As I write this morning, I am in complete awe of the chaos that is taking this country by storm. And maybe that is why this bit of news hit me so hard, returning a small glimmer of hope for both America and humanity as a whole.
As I am sure you are aware, the past few weeks have been filled with dangers of many kinds. From the ever-spreading coronavirus that has crippled our economy to the riots that now plague the streets of our cities, America is serious trouble.
Its people are turning on each other, taking their freedoms for granted, and seemingly not caring about all that it took for us to become one of the greatest nations on earth.
Thankfully, some haven’t forgotten, as this story proves.
On Saturday, as riots were taking place throughout the nation, Reno, Nevada’s City Hall, was attacked. It began, as many “demonstrations” do, with peaceful protests outside City Hall of about 2,500 people. By early evening, only about 200 or so were left, but these were not quite so diplomatic.
It wasn’t long before fires were started, and people began forcing their way into the building, looting and destroying items.
In the aftermath, it was believed that an American Flag of historical importance was lost in all the chaos, as it was missing.
The flag used to fly high over the U.S.S. Reno, a Navy battleship used in World War II to fight against our enemies in and around Japan. According to the Reno Gazette-Journal, the ship supported a multitude of carriers, sending airstrikes against enemy forces on the islands outside of Japan. In addition, it was recorded to have protected an American fleet against aerial attacks at Iwo Jima.
The flag, as a symbol of the days of old, where honor and integrity still existed, was a treasured possession of the city and kept on display on City Hall’s first floor. Officials assumed it was one of many banners and flags that had been stolen and burned during the day’s anarchy.
A local reporter, Kenzie Margiott, covered the aftermath, reporting that the flag had been lost to them.
However, only a few days later, the flag was returned.
It arrived anonymously in a box addressed to Margiott at the television station she works for on Tuesday. Inside the box, the flag lay unharmed and in pristine condition. Attached was a small handwritten note.
“Needed protecting. Looters were flag burning.” The note, so humbly written, was signed, “RIP George Floyd.”
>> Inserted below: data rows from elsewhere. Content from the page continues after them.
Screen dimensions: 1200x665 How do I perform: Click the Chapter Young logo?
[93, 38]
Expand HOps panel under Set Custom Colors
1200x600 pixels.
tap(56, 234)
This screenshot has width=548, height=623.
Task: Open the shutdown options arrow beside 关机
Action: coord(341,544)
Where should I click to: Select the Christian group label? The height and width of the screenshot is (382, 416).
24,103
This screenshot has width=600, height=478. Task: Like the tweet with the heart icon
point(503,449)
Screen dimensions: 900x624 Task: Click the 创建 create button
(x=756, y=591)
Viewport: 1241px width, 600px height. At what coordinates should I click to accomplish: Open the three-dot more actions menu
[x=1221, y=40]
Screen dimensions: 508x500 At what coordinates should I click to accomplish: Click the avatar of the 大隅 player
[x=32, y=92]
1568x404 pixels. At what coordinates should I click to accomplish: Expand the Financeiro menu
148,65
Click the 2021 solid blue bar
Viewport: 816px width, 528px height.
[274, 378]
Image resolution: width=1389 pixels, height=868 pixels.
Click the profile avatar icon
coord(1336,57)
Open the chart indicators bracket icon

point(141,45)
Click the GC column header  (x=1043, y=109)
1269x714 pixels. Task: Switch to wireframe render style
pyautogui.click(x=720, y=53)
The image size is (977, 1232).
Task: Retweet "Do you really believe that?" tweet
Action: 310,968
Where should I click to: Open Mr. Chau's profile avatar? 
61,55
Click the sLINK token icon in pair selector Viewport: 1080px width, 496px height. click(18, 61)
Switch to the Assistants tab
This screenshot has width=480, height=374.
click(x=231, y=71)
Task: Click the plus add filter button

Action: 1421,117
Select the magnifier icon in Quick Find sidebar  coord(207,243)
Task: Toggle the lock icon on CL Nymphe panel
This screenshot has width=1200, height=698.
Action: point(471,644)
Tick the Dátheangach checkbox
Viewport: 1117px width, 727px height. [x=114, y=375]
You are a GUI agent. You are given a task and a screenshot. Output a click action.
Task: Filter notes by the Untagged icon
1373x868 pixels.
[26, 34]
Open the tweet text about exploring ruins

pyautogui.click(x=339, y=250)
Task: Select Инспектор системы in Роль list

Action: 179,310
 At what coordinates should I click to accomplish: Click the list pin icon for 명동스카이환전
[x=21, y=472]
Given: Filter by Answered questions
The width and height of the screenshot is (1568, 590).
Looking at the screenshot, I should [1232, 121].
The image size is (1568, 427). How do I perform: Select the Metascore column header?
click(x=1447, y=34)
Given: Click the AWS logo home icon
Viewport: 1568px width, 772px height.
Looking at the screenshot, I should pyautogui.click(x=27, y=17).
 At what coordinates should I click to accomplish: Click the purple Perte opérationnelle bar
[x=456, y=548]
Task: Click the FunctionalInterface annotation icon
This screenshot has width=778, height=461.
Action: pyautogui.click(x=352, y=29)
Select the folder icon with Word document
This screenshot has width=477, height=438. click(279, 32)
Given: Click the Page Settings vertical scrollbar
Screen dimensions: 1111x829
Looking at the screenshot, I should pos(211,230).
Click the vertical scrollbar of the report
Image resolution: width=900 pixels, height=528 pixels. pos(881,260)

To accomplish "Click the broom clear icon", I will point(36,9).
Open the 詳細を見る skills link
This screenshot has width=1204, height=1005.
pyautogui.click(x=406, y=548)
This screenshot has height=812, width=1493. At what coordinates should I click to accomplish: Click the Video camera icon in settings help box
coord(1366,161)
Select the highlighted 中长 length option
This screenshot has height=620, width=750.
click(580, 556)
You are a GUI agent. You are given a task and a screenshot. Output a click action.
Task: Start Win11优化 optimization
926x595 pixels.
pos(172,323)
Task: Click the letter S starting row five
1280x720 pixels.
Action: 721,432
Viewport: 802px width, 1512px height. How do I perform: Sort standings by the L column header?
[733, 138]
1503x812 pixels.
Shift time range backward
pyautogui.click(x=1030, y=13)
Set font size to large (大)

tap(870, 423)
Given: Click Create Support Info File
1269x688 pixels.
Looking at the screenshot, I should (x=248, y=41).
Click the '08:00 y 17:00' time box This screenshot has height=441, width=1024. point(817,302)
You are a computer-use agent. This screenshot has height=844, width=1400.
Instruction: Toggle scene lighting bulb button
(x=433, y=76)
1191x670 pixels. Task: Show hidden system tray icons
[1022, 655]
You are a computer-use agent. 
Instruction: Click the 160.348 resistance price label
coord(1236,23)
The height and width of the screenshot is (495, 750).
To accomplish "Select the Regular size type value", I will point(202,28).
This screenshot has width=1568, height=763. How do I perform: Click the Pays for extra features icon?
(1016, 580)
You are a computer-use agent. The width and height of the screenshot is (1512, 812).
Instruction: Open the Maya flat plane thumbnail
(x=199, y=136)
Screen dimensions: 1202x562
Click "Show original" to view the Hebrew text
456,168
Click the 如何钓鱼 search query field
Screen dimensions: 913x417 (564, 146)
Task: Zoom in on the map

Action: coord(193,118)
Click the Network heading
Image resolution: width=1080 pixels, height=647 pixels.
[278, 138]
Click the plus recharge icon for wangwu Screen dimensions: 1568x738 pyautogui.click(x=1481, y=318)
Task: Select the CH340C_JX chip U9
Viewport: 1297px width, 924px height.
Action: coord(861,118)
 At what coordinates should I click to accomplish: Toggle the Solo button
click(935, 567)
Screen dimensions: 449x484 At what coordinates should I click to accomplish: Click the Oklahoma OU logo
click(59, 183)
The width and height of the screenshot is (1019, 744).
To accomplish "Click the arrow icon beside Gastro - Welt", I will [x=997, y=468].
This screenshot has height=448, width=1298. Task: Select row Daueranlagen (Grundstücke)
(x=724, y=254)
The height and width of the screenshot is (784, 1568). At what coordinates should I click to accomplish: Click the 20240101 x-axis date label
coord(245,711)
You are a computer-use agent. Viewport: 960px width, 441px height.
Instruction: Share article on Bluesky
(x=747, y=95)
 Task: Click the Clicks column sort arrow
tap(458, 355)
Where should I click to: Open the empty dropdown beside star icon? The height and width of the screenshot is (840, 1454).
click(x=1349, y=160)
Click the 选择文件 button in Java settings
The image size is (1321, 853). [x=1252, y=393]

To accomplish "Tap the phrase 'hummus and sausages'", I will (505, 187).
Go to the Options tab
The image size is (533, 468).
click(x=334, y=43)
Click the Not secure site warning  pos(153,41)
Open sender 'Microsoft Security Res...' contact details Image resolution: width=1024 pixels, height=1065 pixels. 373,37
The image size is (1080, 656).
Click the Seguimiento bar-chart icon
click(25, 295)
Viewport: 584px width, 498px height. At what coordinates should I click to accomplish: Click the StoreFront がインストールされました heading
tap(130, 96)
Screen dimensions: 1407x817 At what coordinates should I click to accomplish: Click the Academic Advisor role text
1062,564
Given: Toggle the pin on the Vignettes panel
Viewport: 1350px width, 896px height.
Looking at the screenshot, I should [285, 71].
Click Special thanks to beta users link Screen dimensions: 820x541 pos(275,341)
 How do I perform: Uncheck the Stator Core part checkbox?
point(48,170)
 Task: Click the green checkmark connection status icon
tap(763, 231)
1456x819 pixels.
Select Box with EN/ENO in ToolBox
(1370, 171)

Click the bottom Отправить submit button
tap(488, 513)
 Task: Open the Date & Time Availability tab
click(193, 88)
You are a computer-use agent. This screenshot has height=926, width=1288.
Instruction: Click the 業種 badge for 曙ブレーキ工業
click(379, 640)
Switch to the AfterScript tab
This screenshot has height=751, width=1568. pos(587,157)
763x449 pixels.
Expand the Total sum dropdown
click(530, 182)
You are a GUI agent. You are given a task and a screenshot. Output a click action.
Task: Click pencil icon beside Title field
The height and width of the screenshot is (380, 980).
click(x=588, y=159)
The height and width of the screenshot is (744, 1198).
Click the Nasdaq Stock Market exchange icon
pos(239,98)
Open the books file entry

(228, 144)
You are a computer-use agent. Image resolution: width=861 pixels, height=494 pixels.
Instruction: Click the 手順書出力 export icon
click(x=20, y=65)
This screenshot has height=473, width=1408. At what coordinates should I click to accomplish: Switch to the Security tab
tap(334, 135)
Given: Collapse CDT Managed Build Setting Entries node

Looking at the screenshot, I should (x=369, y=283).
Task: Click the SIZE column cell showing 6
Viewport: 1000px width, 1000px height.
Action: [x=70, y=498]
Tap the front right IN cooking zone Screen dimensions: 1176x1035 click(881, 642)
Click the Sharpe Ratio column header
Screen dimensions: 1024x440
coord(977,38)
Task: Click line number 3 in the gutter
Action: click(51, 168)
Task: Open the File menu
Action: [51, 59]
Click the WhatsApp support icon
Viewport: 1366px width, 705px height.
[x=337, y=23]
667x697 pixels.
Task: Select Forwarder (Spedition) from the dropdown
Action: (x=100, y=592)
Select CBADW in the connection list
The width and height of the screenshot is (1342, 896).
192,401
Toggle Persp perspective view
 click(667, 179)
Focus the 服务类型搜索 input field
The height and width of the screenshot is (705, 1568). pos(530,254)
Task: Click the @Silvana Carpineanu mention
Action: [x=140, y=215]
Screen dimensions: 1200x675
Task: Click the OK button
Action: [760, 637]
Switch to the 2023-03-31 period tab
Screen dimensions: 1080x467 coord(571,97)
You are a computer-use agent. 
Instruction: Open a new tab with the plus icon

Margiott immediately contacted Reno’s vice mayor Devon Reese about her recently received package and had it returned to its rightful owners.
She also thanked whoever had so thoughtfully protected this piece of our history on her Twitter account, saying, “I am speechless. A box with my name written in Sharpie was anonymously delivered to the station this afternoon inside, the flag from the U.S.S. Reno that went missing from city hall during Saturday’s riots. I’m so thankful.”
Vice Mayor Reese made a statement about the remarkable recovery of the flag, stating, “As a country and a community, we’ve been having a rough couple of days. The idea that someone returned the flag just gave me a little more faith in humanity.”
I imagine Reese being where many of us are currently, completely in shock that a nation such as ours, built on the tried and true principles of “liberty and justice for all,” is now tearing itself apart.
For decades upon decades, America was something to be proud of, a country founded on the idea that all men should be free to have “life, liberty, and the pursuit of happiness.” People used to stand for that, putting America before race, before party, and definitely before their own selfish desires.
And it was this selflessness that made America great, that lead the world into an age of democracy where everyone no matter where you came from were given a chance to live the American dream.
But now, watching as so many of our brave warriors’ children’s children tear out those foundations, we are losing hope.
And that is precisely why mementos of those days, now barely remembered, have even more importance and should hold such significance.
Thankfully, there are still a few who believe in those days of Old Glory.